Bewegung in der Aktionärsstruktur
Spannung versprechen die kommenden Monate nicht nur, was die operative Entwicklung von ProSiebenSat.1 anbelangt. Für Unterhaltung könnte auch die Aktionärsstruktur sorgen. Wechselnde Hauptgesellschafter ziehen sich wie ein roter Faden durch die Geschichte des Medienunternehmens. Aktuell hält die von der Familie des früheren italienischen Ministerpräsidenten Silvio Berlusconi kontrollierte Mediaset knapp 9% der ProSieben-Aktien. Wenig überraschend schliesst die Mailänder TV-Holding ein Übernahmeangebot aus. Doch der Wunsch nach einem europäischen Medienimperium scheint bei den Italienern gross zu sein.

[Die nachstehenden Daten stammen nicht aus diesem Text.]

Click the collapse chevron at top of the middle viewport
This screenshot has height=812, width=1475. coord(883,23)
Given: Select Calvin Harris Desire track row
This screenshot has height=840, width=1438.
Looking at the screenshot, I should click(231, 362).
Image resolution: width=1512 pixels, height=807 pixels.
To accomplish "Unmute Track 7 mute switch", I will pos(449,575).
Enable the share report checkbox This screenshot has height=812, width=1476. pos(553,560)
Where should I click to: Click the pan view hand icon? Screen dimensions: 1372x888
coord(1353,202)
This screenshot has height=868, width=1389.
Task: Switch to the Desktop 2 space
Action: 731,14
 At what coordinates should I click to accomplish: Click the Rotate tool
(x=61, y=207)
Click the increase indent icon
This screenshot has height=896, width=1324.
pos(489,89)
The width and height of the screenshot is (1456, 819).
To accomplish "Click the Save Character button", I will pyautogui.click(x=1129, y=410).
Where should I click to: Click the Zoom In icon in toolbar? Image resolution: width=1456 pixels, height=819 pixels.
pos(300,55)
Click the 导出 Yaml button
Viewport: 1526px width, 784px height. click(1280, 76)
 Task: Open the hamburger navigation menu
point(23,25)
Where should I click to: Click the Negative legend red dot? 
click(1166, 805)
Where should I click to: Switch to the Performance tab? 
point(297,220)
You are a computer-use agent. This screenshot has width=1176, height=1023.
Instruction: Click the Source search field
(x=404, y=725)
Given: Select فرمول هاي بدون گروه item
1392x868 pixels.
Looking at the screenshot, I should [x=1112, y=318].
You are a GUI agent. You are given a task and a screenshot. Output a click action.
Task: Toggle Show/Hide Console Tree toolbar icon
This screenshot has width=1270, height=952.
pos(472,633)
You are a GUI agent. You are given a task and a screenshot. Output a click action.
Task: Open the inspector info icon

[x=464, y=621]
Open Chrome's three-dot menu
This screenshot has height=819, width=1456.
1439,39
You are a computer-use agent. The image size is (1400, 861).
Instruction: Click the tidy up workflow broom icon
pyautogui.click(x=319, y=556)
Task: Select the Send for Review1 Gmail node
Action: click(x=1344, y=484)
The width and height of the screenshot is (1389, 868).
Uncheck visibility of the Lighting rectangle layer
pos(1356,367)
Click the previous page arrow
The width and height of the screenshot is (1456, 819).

Auf 9.84% beziffert ProSiebenSat.1 den Anteil der Ruby Equity Investment. Hinter dieser Gesellschaft verbirgt sich der tschechische Investor Daniel Kretinsky. Vor kurzem hat sich mit KKR ein alter Bekannter wieder in den Aktionärskreis eingereiht. Der US-Finanzinvestor hält 6.61% der Stimmrechte. KKR war zusammen mit Permira bereits von 2006 und 2014 bei dem TV-Wert engagiert und hatte das Unternehmen auf dem Weg zum DAX-Aufstieg im Jahr 2016 begleitet. Mit dem norwegischen Staat mischt ein weiterer prominenter Investor bei dem angeschlagenen Unternehmen mit – das Osloer Finanzministerium meldete zuletzt eine Beteiligung von 4.70%.
Die jüngsten Kapitalverschiebungen machen ProSiebenSat.1 zusammen mit dem tief gefallenen Kurs zu einem Übernahmekandidaten. Eine Art Zünglein an der Waage könnte dabei die Credit Suisse spielen. Das Institut hat am 13. Juli den Zugriff auf 21.37% der Stimmrechte gemeldet. Davon geht der überwiegende Teil auf eine Long Call-Option zurück, die vom 3. November 2020 bis Ende Mai 2024 ausgeübt werden kann. Naturgemäss gibt die Credit Suisse nicht preis, mit welchem Motiv oder für wen sie diese Position hält.
Anlagekonklusion:
Derweil hat die Deutsche Bank der angeschlagenen ProSieben-Aktie gestern auf die Beine geholfen. Sie stufte den Mid Cap von «Halten» auf «Kaufen» hoch. Unter anderem sind die Analysten hinsichtlich des erwarteten Umsatzrückgangs im 2020 weniger skeptisch als der Konsens. Es ist in der Tat durchaus möglich, dass der TV-Konzern operativ das Schlimmste hinter sich hat. Zusammen mit der latenten Übernahmefantasie könnte dieses Szenario die Aktie zurück in den zweistelligen Kursbereich hieven. Die Société Générale handelt an der BX Swiss eine Reihe von Hebelpapieren auf ProSiebenSat.1. Unter anderem mit dem Long Mini-Future CBOCJ1 ist die Wette auf steigende Kurse möglich. Eine defensivere Anlagealternative bietet Vontobel in Form des Barrier Reverse Convertible RPSAEV an. Hier geht eine Renditechance von 14.16% mit einem Risikopuffer von 33.41% einher. Achtung: Sollte sich weder die Geschäftserholung noch die Übernahmefantasie verfestigen, könnte selbst dieses Polster zu dünn sein.